Boston hospital sues Saudi prince over $3.5M in unpaid bills
A Saudi prince who promised to foot the bill for a 2-year-old patient’s treatment is now being sued for millions by Boston Children’s Hospital.
A complaint against His Royal Highness Prince Abdelilah bin Abdelaziz bin Abdulrahman Al Faisal Al Saud of Saudi Arabia and Dr. Hamdy Dawoud, the personal physician and representative for the prince, was filed this week in the federal district court of Massachusetts. It says the defendants owe $3.5 million — and growing — in unpaid medical bills for the girl whose care they agreed to sponsor in full.
The girl, whose name and other details were not given, has spinal muscular atrophy, a rare disease that affects movement and strength and requires lifelong treatment. She has been in the hospital’s care since November 2017. But since then, the prince and his representative “have paid only $750,000 toward the patient’s care despite repeated promises that additional payment will be forthcoming,” the suit reads.
That first and only payment came by check in December 2017.
CNN reached out to the Royal Embassy of Saudi Arabia for comment and to the hospital’s lawyers for further statements but did not hear back before publication.
Boston Children’s Hospital is a “not-for-profit pediatric medical center” and a “worldwide leader in pediatric care and the treatment of complex diseases and conditions.” It offers an expensive treatment for spinal muscular atrophy: the drug Spinraza, which isn’t available in the girl’s home country. The hospital accepted the patient, who does not have health insurance in the United States, after two employees at Brigham and Women’s Hospital vouched for the prince and encouraged the arrangement.

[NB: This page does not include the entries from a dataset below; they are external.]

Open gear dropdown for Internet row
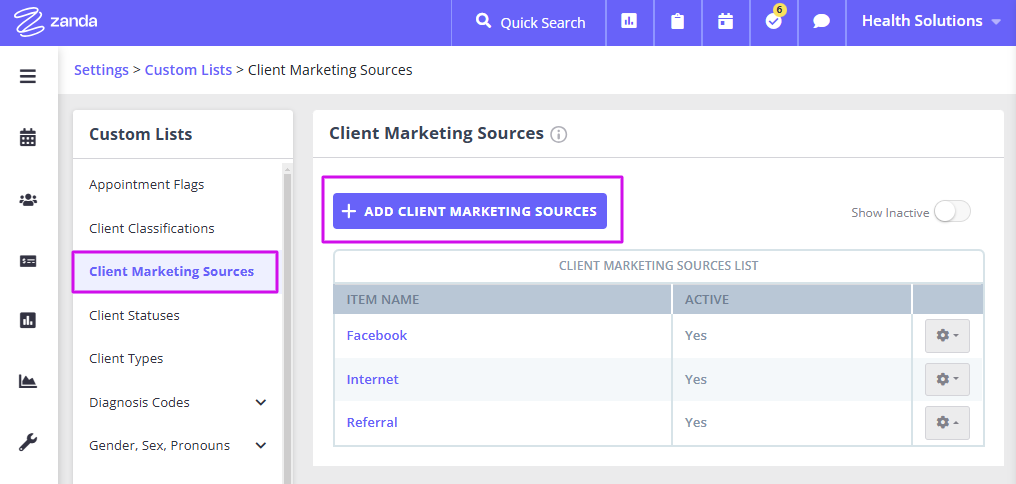This screenshot has height=484, width=1016. tap(947, 379)
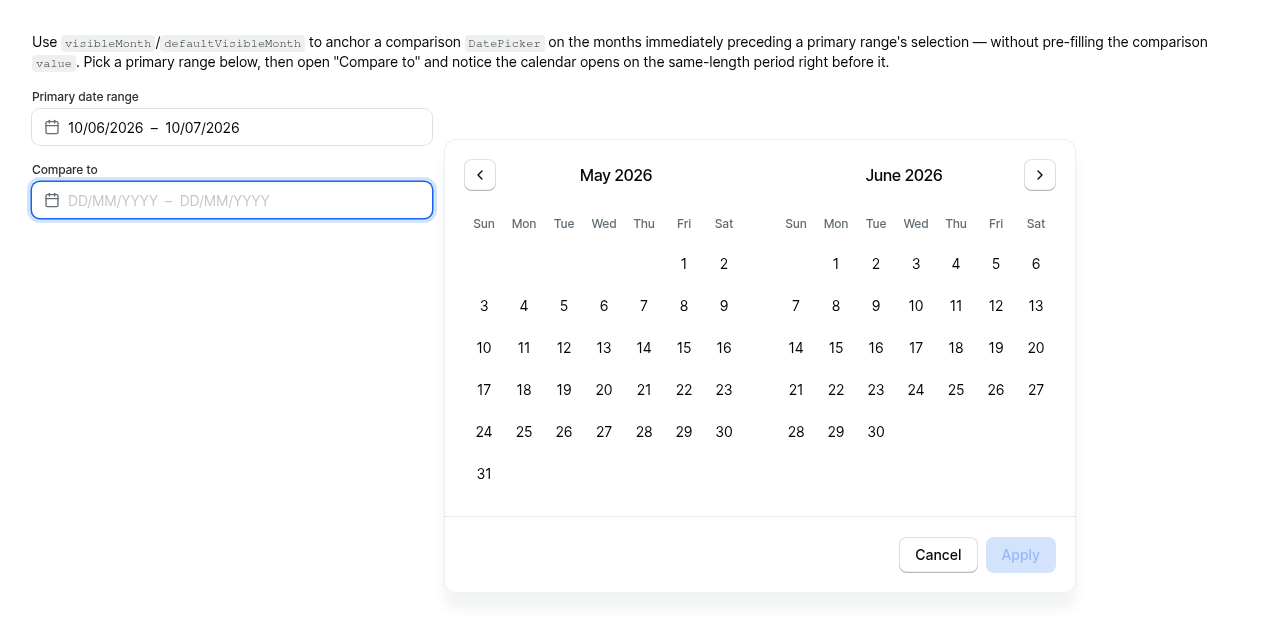1280x633 pixels.
Task: Go to previous month with left chevron
Action: click(x=480, y=175)
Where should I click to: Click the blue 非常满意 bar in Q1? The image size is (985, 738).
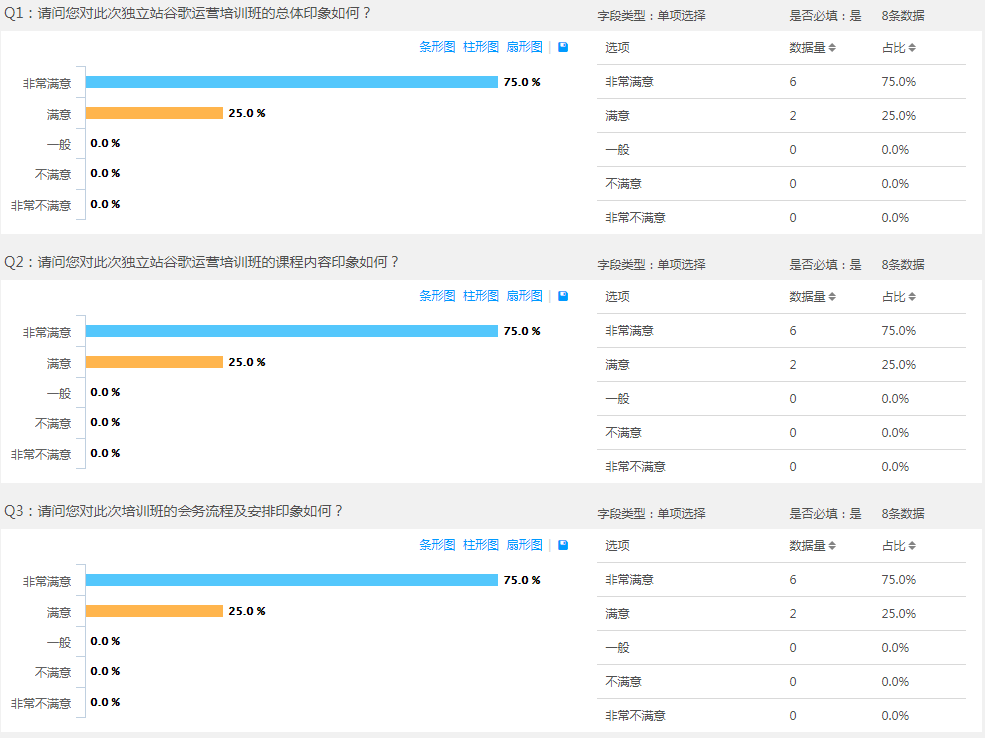pyautogui.click(x=291, y=82)
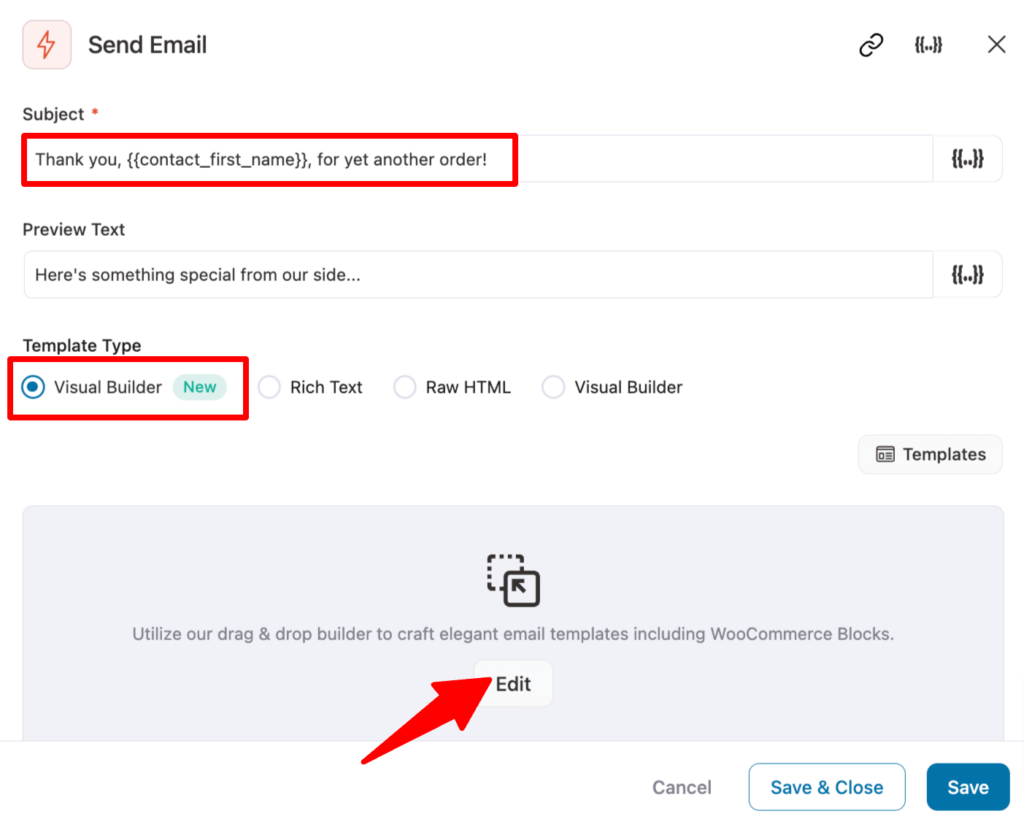Select the second Visual Builder option
Screen dimensions: 1024x827
[554, 387]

One of them was Dr. Phillip Camp, a thoracic surgeon who “described himself as the ‘Prince’s surgeon and family friend’ ” and said, “the Prince ‘is entirely serious about paying the cost personally, and has the means,’ ” according to the court document. The other was Ramy Ibrahim, the hospital’s international patient coordinator, who “coordinates health care for the Prince’s family and friends.”
But in the many months since that initial payment, even as care was ongoing, the hospital has been unable to collect further payment despite continuous efforts by hospital officials and repeated promises that wire transfers were scheduled, according to the suit. The patient’s parents too have said the prince confirmed to them directly that the money was coming.
The situation has left the patient in limbo and the hospital stuck with mounting costs.
“As of the filing of this Complaint, the patient continues to receive inpatient care at BCH, even though, as of this date, acute inpatient care is not necessary,” the lawsuit says. “Although a transfer or discharge to assisted home care is warranted, it is highly unlikely that a rehabilitation facility or home care company will accept this patient without assurance of payment.”
The lawsuit seeks relief for breach of contract, as well as other charges, and demands a trial by jury.